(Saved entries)

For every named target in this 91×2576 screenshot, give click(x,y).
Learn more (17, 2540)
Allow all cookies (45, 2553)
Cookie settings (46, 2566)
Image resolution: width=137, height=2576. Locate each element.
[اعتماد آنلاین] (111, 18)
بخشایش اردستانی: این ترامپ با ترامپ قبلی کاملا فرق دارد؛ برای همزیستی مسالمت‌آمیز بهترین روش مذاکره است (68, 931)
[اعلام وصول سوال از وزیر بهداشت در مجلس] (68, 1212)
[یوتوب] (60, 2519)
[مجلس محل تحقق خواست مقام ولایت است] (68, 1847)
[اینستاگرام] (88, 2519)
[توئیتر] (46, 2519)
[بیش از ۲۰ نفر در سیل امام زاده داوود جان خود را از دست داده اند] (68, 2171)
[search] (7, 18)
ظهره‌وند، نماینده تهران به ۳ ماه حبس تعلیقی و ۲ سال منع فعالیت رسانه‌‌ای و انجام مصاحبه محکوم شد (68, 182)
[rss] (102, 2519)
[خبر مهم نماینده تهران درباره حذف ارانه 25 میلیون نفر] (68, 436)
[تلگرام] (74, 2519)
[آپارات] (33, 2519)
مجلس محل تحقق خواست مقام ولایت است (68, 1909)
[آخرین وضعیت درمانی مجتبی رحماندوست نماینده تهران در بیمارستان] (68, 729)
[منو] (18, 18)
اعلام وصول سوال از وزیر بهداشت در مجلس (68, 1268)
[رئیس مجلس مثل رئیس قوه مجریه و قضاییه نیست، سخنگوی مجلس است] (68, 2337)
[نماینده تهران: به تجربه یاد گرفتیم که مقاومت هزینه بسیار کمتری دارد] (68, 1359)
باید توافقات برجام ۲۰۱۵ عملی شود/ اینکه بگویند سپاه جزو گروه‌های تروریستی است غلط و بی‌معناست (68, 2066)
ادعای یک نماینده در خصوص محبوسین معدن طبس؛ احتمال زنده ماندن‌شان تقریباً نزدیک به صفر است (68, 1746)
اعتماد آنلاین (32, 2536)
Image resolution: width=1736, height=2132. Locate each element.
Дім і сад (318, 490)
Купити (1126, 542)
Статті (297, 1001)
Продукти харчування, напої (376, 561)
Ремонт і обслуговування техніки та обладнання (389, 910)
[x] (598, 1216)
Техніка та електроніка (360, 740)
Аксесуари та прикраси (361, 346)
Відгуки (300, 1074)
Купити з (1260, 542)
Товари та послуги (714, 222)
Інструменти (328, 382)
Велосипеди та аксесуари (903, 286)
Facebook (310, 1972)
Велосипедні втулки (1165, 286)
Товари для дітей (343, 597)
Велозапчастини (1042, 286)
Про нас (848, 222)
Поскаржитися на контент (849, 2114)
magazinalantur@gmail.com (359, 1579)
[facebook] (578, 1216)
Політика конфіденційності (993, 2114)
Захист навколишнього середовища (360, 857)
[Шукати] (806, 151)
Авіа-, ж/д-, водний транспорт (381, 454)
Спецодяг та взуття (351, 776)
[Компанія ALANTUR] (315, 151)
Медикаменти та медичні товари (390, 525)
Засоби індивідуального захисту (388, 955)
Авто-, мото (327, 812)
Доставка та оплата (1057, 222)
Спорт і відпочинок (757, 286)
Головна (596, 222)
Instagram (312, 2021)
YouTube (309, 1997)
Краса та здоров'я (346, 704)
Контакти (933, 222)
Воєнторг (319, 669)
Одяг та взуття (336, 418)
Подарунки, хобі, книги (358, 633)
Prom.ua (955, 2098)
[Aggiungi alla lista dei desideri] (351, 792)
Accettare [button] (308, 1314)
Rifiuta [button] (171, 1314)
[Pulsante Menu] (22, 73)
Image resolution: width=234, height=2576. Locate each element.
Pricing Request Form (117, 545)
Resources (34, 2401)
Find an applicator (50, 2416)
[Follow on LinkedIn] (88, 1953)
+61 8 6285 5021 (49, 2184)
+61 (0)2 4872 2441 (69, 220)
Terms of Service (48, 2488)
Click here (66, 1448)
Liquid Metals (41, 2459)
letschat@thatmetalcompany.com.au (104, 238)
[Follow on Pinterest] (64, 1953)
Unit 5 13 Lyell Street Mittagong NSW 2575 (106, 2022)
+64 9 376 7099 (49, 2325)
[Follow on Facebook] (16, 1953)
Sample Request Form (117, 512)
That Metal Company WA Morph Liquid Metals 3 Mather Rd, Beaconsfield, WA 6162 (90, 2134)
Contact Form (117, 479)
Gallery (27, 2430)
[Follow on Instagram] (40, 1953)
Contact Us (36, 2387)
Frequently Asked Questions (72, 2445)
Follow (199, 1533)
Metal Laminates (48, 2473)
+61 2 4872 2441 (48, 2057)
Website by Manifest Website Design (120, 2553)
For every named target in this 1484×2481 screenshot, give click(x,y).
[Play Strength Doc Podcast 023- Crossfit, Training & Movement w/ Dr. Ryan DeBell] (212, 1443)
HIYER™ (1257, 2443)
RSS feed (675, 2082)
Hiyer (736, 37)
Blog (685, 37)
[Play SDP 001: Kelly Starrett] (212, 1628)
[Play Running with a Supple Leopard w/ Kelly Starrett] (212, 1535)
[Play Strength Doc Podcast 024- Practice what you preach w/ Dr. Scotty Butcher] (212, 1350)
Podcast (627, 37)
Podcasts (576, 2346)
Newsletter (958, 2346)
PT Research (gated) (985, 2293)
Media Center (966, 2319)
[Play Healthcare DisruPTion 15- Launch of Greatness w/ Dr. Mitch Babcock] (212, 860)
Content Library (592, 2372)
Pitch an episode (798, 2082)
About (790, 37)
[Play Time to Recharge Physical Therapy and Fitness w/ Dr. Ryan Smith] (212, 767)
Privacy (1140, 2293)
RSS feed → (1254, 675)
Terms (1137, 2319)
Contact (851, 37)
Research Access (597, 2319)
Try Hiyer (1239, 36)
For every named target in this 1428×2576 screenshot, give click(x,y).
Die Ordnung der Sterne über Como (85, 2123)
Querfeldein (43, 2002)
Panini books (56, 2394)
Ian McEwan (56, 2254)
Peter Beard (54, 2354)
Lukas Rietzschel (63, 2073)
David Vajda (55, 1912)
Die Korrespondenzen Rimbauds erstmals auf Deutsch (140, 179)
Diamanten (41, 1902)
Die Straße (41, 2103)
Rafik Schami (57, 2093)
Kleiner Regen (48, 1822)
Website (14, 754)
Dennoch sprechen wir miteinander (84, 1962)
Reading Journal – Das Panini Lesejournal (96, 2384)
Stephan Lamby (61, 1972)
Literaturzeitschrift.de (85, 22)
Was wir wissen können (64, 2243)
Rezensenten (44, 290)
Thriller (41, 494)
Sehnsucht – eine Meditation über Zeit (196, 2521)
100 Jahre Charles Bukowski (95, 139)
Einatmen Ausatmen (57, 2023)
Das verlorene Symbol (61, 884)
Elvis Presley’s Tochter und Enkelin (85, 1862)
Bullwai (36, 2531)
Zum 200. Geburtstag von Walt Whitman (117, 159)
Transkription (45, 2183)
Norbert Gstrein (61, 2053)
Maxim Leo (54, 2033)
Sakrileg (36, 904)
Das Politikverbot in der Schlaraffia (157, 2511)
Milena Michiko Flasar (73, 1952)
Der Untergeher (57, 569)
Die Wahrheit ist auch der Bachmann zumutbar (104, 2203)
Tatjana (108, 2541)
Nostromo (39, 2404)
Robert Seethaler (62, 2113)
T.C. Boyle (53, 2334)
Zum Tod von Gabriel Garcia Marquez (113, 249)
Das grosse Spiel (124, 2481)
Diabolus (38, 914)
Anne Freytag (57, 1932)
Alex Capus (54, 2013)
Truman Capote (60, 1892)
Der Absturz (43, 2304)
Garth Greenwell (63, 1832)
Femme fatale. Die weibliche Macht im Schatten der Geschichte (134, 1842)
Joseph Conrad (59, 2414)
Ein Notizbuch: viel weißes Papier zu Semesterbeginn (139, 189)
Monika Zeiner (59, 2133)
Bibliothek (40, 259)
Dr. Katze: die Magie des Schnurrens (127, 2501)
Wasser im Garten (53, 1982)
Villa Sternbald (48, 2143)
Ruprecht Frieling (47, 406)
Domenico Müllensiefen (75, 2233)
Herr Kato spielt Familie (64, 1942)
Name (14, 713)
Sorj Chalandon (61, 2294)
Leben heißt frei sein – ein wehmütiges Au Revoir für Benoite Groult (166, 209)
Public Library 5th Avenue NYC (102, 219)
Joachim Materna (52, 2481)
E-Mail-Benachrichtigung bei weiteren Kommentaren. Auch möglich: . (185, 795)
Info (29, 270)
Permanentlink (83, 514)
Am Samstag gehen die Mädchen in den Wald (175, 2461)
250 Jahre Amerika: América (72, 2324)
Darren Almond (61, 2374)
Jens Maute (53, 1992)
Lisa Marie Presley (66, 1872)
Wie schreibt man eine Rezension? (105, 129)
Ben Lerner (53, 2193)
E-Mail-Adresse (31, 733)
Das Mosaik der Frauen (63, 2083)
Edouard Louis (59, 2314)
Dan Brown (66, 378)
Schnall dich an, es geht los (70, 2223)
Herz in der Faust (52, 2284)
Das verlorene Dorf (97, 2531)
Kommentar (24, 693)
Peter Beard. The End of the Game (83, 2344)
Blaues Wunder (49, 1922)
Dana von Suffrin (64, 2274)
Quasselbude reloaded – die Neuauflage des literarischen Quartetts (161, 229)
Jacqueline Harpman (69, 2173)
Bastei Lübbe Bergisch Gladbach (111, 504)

• _WHAT YOU SHOULD DO_: Output the lines above exactly, but only those between the line holding "ظهره‌وند، نماینده تهران" and the line holding "Продукти харчування, напої (376, 561)", inclusive.

• _ANSWER TO THIS TASK_:
ظهره‌وند، نماینده تهران به ۳ ماه حبس تعلیقی و ۲ سال منع فعالیت رسانه‌‌ای و انجام مصاحبه محکوم شد (68, 182)
[rss] (102, 2519)
[خبر مهم نماینده تهران درباره حذف ارانه 25 میلیون نفر] (68, 436)
[تلگرام] (74, 2519)
[آپارات] (33, 2519)
مجلس محل تحقق خواست مقام ولایت است (68, 1909)
[آخرین وضعیت درمانی مجتبی رحماندوست نماینده تهران در بیمارستان] (68, 729)
[منو] (18, 18)
اعلام وصول سوال از وزیر بهداشت در مجلس (68, 1268)
[رئیس مجلس مثل رئیس قوه مجریه و قضاییه نیست، سخنگوی مجلس است] (68, 2337)
[نماینده تهران: به تجربه یاد گرفتیم که مقاومت هزینه بسیار کمتری دارد] (68, 1359)
باید توافقات برجام ۲۰۱۵ عملی شود/ اینکه بگویند سپاه جزو گروه‌های تروریستی است غلط و بی‌معناست (68, 2066)
ادعای یک نماینده در خصوص محبوسین معدن طبس؛ احتمال زنده ماندن‌شان تقریباً نزدیک به صفر است (68, 1746)
اعتماد آنلاین (32, 2536)
Image resolution: width=1736, height=2132. Locate each element.
Дім і сад (318, 490)
Купити (1126, 542)
Статті (297, 1001)
Продукти харчування, напої (376, 561)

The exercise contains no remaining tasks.